# anyway to get bottle wear off pop bottles?



## cherise (Mar 6, 2012)

was wondering if there is a way to get the ring wear off pop bottles..??... basically the wear from the factory and pop machines..?..someone said to polish the bottles in that area??...any advice on what to use??


----------



## LC (Mar 6, 2012)

If the wear was really light you might be able to polish it off , but I still doubt it . You would most likely have to tumble it . If the wear is too extreme , a good tumble may not even remove it .


----------



## cherise (Mar 6, 2012)

any ideas on what type of polish?


----------



## LC (Mar 6, 2012)

I can not think of anything Jeff . I am sure others will chime in as the day goes along . Like I said , most of the case wear I have seen would not polish out by hand regardless of what would be used . Then too , that is just my opinion . Good luck with it should you find something worthy of doing the job .


----------



## olm911 (Mar 6, 2012)

Cerium oxide is a good polish for glass


----------



## surfaceone (Mar 6, 2012)

Hello Jeff,

 We've had a similar discussion in the past.
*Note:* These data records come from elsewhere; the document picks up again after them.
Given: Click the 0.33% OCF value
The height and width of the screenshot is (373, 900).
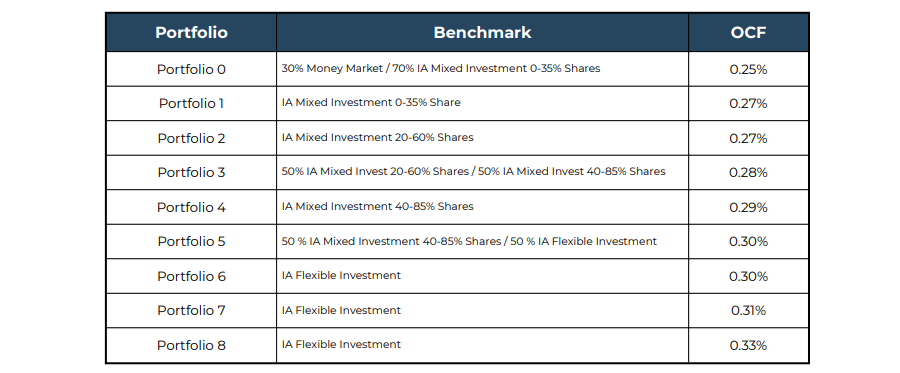Looking at the screenshot, I should 748,345.
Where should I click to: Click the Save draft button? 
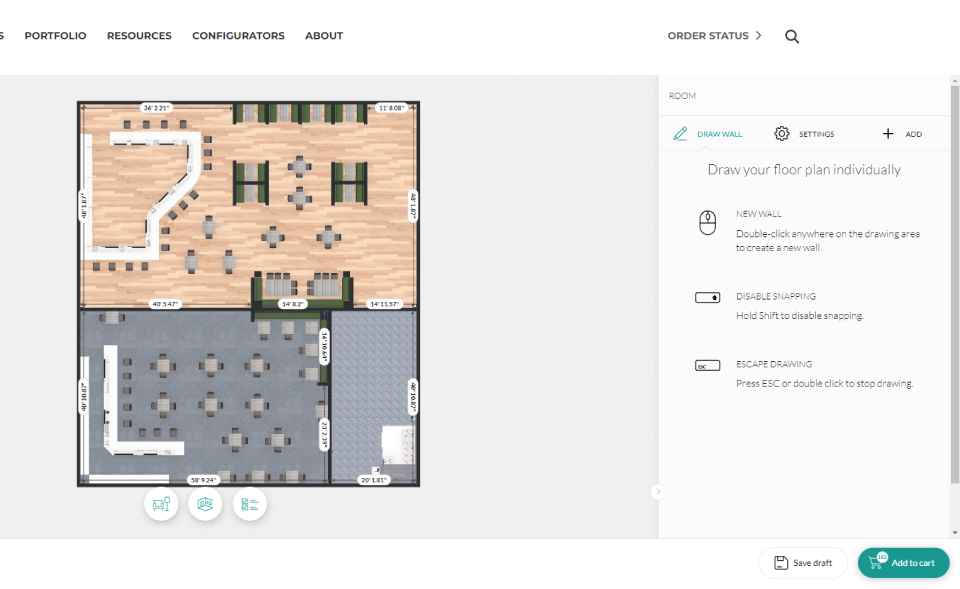pyautogui.click(x=802, y=563)
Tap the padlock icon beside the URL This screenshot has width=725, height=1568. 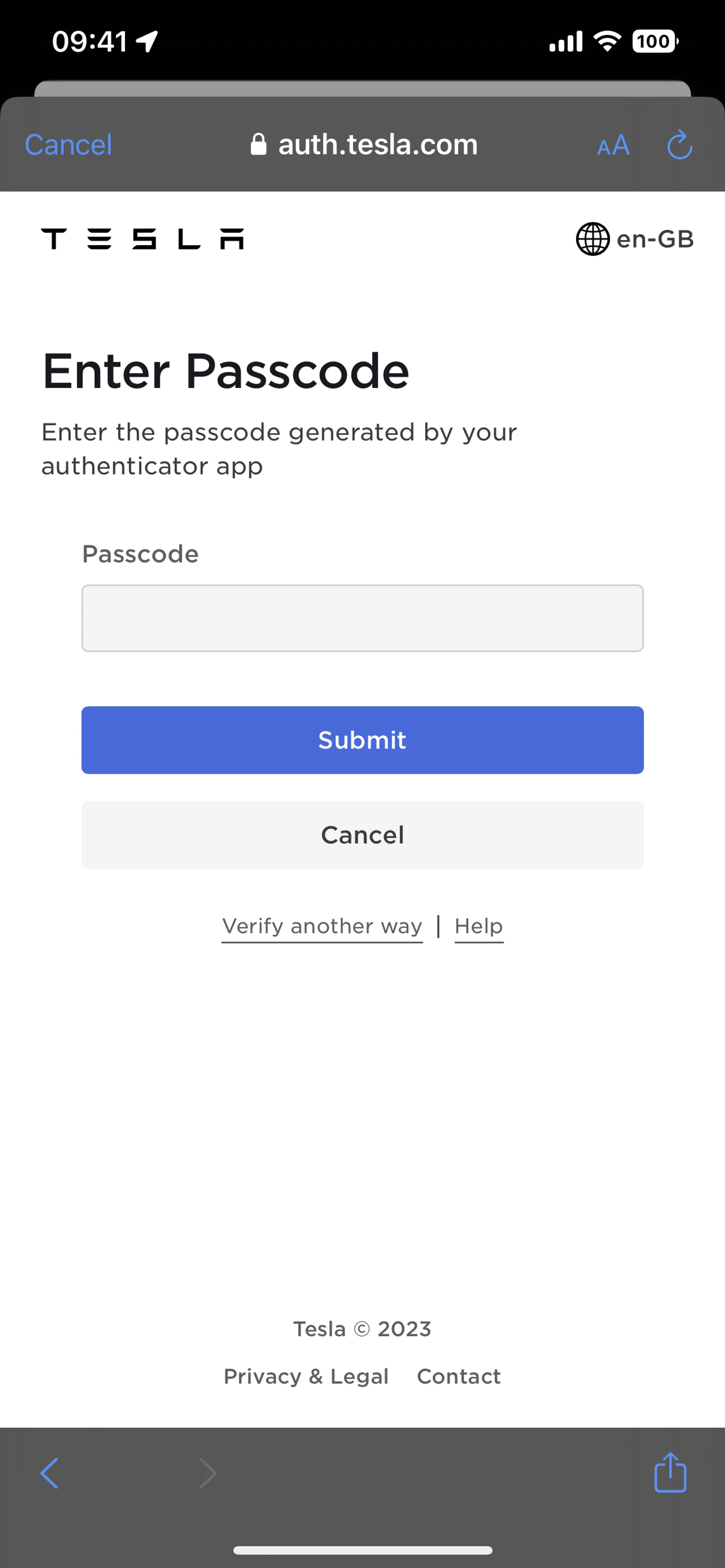[x=259, y=145]
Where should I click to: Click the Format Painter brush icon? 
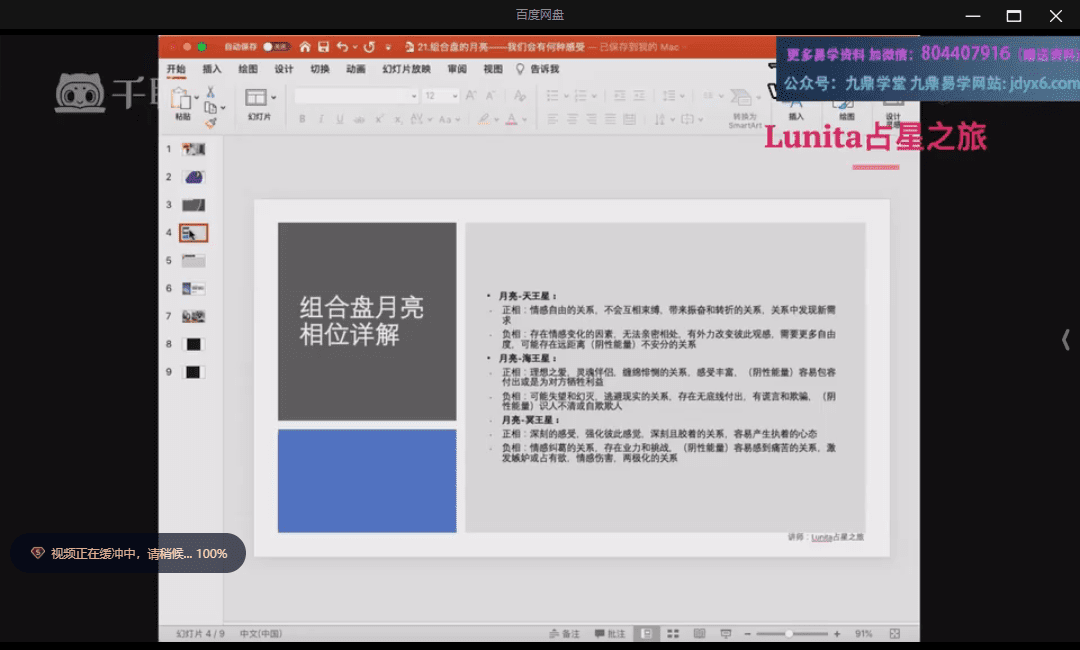(x=210, y=123)
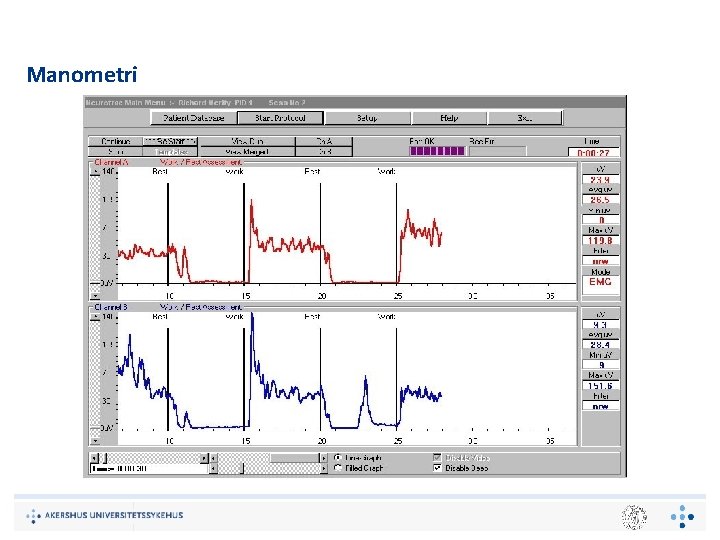Click Channel A scale down arrow
The height and width of the screenshot is (540, 720).
pyautogui.click(x=95, y=296)
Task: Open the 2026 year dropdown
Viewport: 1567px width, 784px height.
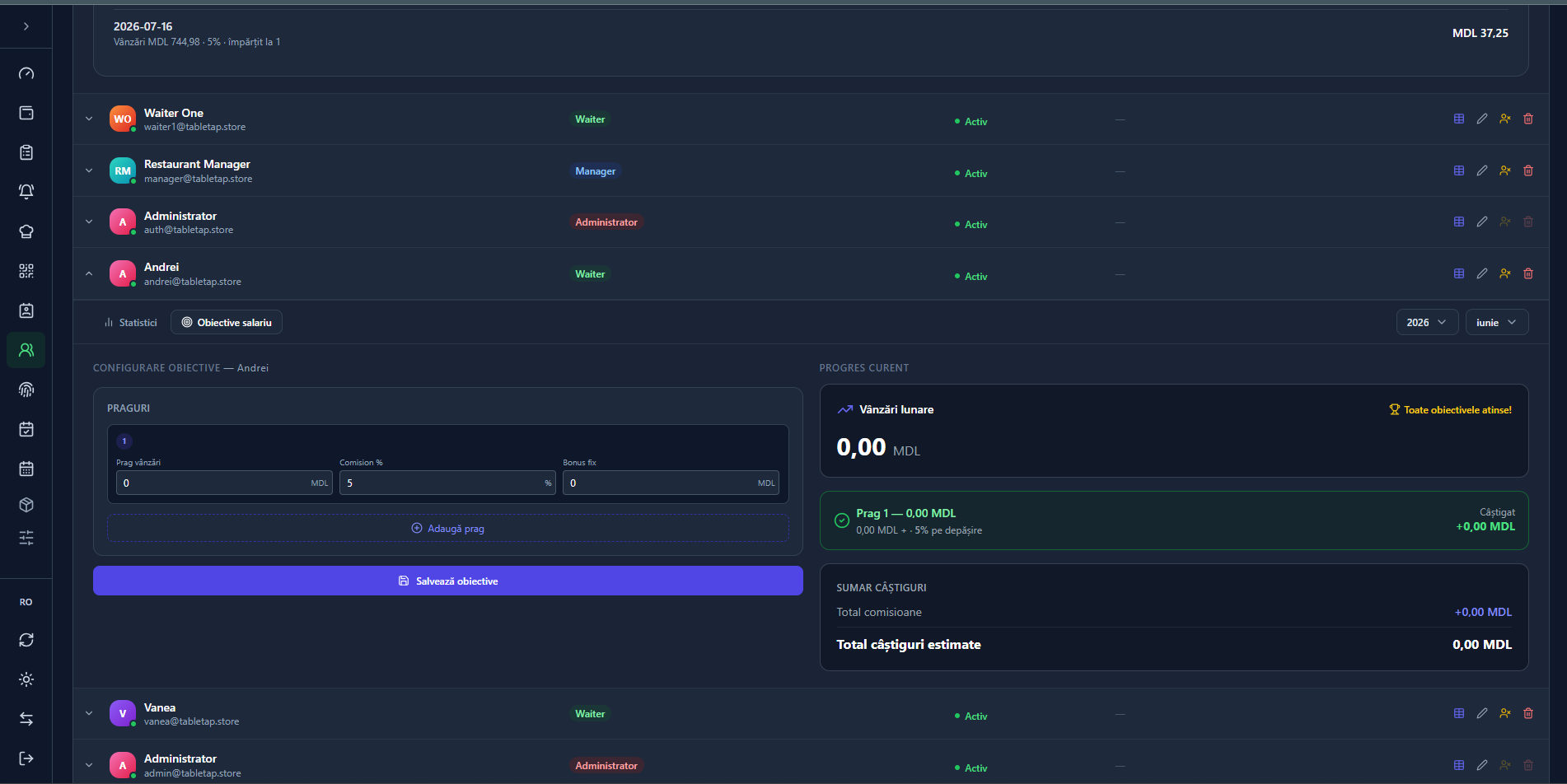Action: 1427,322
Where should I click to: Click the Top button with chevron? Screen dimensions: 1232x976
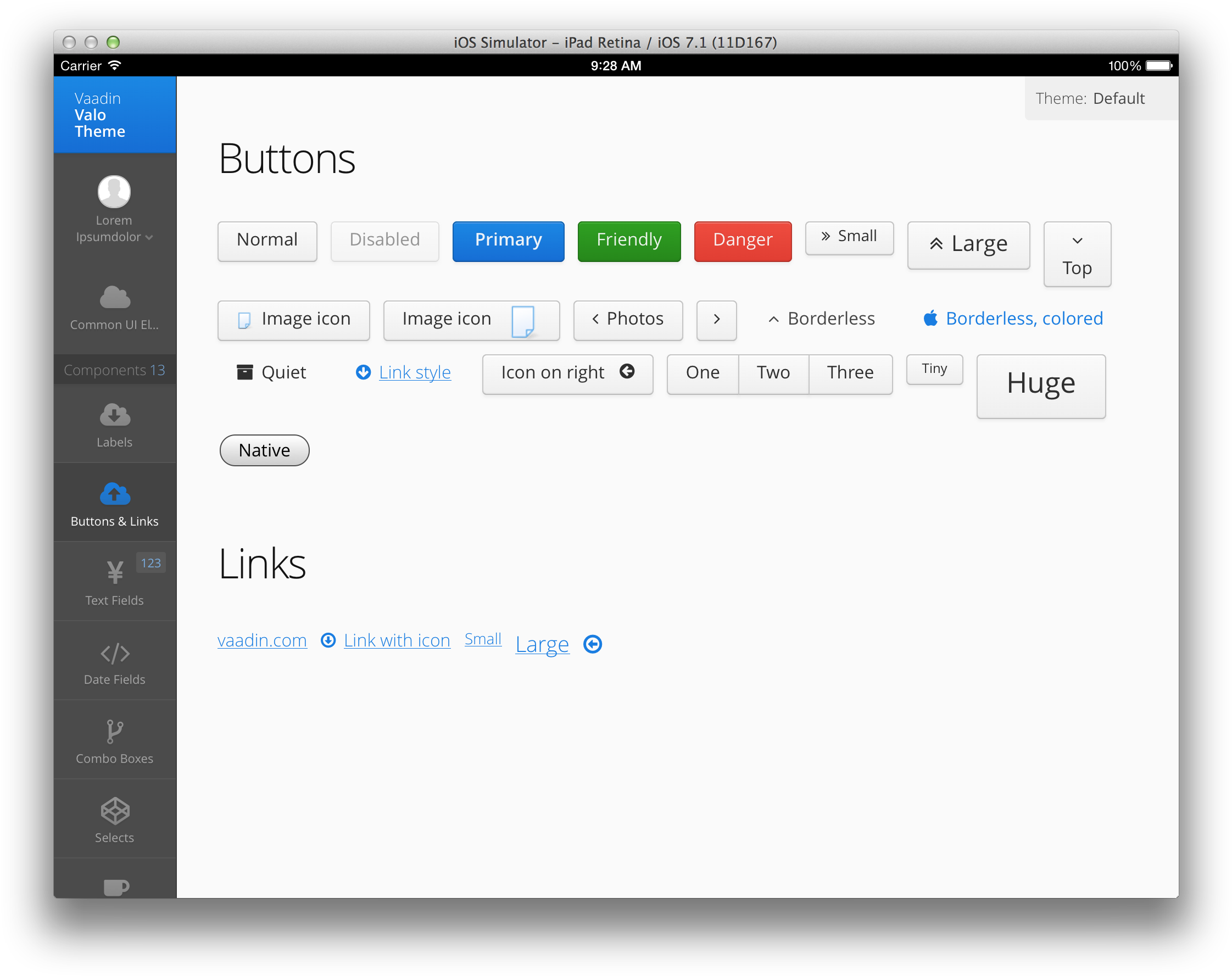(x=1077, y=255)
If you are talking about case wear, I think you could polish till the cows come home, and be no better off.

 If I understand case wear, it is a series of conchoidal fractures in the glass from bottles knocking against each other at wear points in the filling line, washing line, pop machine line...

 You might try a magnified view of the areas and see what you think.





From.


----------



## Wheelah23 (Mar 6, 2012)

The WORST thing you could do is have a case worn bottle tumbled! That will make it look even worse. You're much better off, for display purposes, just putting some mineral oil on the case wear. It won't look as bad. There's no way to get rid of case wear, though.


----------



## LC (Mar 6, 2012)

I have seen one bottle with case wear tumbled and the case wear removed . It was very very light . As I stated in my post I doubt that it could be removed on bottles with heavy case wear .


----------



## cyberdigger (Mar 7, 2012)

Case wear = permanent damage

 There are ways to make the damage look nicer, but there's nothing that compares to an undamaged bottle..


----------



## cowseatmaize (Mar 8, 2012)

> anyway to get bottle wear off pop bottles?


Pop bottle is kind of vague. If it's ACL your pretty much stuck with it. Even if it's an exceptional bottle most collectors would rather have case wear than risk paint loss I'd think.


----------



## ncbred (Apr 29, 2012)

Spray some Pam on a rag and rub it on good.  Does wonders for sick bottles also.  Of course its just masking the problem.


----------